There are a few steps required to run the end-to-end tests for LVMS.

You will need the following environment variables set:

IMAGE_REGISTRY={{REGISTRY_URL}} # Ex: quay.io
REGISTRY_NAMESPACE={{REGISTRY_NAMESPACE}} # Ex: lvms-dev, this should be your own personal namespace

Once the environment variables are set, you can run

# build and deploy your local code to the cluster
$ make deploy-local

# Wait for the lvms-operator to have status=Running
$ oc -n openshift-storage get pods
# NAME                             READY   STATUS    RESTARTS   AGE
# lvms-operator-579fbf46d5-vjwhp   3/3     Running   0          3m27s

# run the e2e tests
$ make e2e

# undeploy the operator from the cluster
$ make undeploy

Metrics

To enable monitoring on OpenShift clusters, assign the openshift.io/cluster-monitoring label to the same namespace that you deployed LVMS to.

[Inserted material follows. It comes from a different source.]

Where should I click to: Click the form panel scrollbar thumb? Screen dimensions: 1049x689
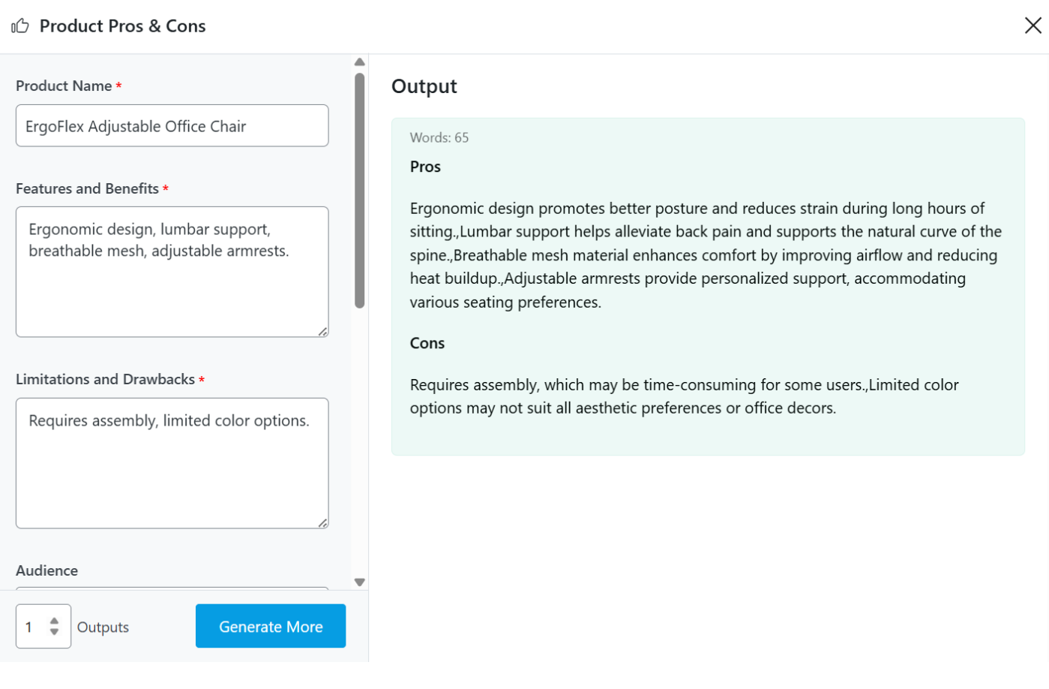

$ oc patch namespace/openshift-storage -p '{"metadata": {"labels": {"openshift.io/cluster-monitoring": "true"}}}'

LVMS provides TopoLVM metrics and controller-runtime metrics, which can be accessed via OpenShift Console.

Known Limitations

Unsupported Device Types

Here is a list of the types of devices that are excluded by LVMS. To get more information about the devices on your machine and to check if they fall under any of these filters, run:

$ lsblk --paths --json -o NAME,ROTA,TYPE,SIZE,MODEL,VENDOR,RO,STATE,KNAME,SERIAL,PARTLABEL,FSTYPE

Read-Only Devices:
- Condition: Devices marked as read-only are unsupported.
- Why: LVMS requires the ability to write and modify data dynamically, which is not possible with devices set to read-only mode.
- Filter: ro is set to true.
Suspended Devices:
- Condition: Devices in a suspended state are unsupported.
- Why: A suspended state implies that a device is temporarily inactive or halted, and attempting to incorporate such devices into LVMS can introduce complexities and potential issues.
- Filter: state is suspended.
Devices with Invalid Partition Labels:
- Condition: Devices with partition labels such as bios, boot, or reserved are unsupported.
- Why: These labels indicate reserved or specialized functionality associated with specific system components. Attempting to use such devices within LVMS may lead to unintended consequences, as these labels may be reserved for system-related activities.
- Filter: partlabel has either bios, boot, or reserved.
Devices with Invalid Filesystem Signatures:
- Condition: Devices with invalid filesystem signatures are unsupported. This includes:
  - Devices with a filesystem type set to LVM2_member (only valid if no children).
  - Devices with no free capacity as a physical volume.
  - Devices already part of another volume group.
- Why: These conditions indicate that either this device is already used by another volume group or have no free capacity to be used within LVMS.
- Filter: fstype is not null, or fstype is set to LVM2_member and has children block devices, or pvs --units g -v --reportformat json returns pv_free for the block device set to 0G.
Devices with Children:
- Condition: Devices with children block devices are unsupported.
- Why: LVMS operates optimally with standalone block devices that are not part of a hierarchical structure. Devices with children can complicate volume management, potentially causing conflicts, errors, or difficulties in tracking and managing logical volumes.
- Filter: children has children block devices.
Devices with Bind Mounts:
- Condition: Devices with bind mounts are unsupported.
- Why: Managing logical volumes becomes more complex when dealing with devices that have bind mounts, potentially causing conflicts or difficulties in maintaining the integrity of the logical volume setup.
- Filter: cat /proc/1/mountinfo | grep <device-name> returns mount points for the device in the 4th or 10th field.
ROM Devices:
- Condition: Devices of type rom are unsupported.
- Why: Such devices are designed for static data storage and lack the necessary read-write capabilities essential for dynamic operations performed by LVMS.
- Filter: type is set to rom.
LVM Partitions:
- Condition: Devices of type LVM partition are unsupported.
- Why: These partitions are already dedicated to LVM and are managed as part of an existing volume group.
- Filter: type is set to lvm.
Loop Devices:
- Condition: Loop Devices must not be used if they are already in use by Kubernetes.
- Why: When loop devices are utilized by Kubernetes, they are likely configured for specific tasks or processes managed by the Kubernetes environment. Integrating loop devices that are already in use by Kubernetes into LVMS can lead to potential conflicts and interference with the Kubernetes system.
- Filter: type is set to loop, and losetup <loop-device> -O BACK-FILE --json returns a back-file which contains plugins/kubernetes.io.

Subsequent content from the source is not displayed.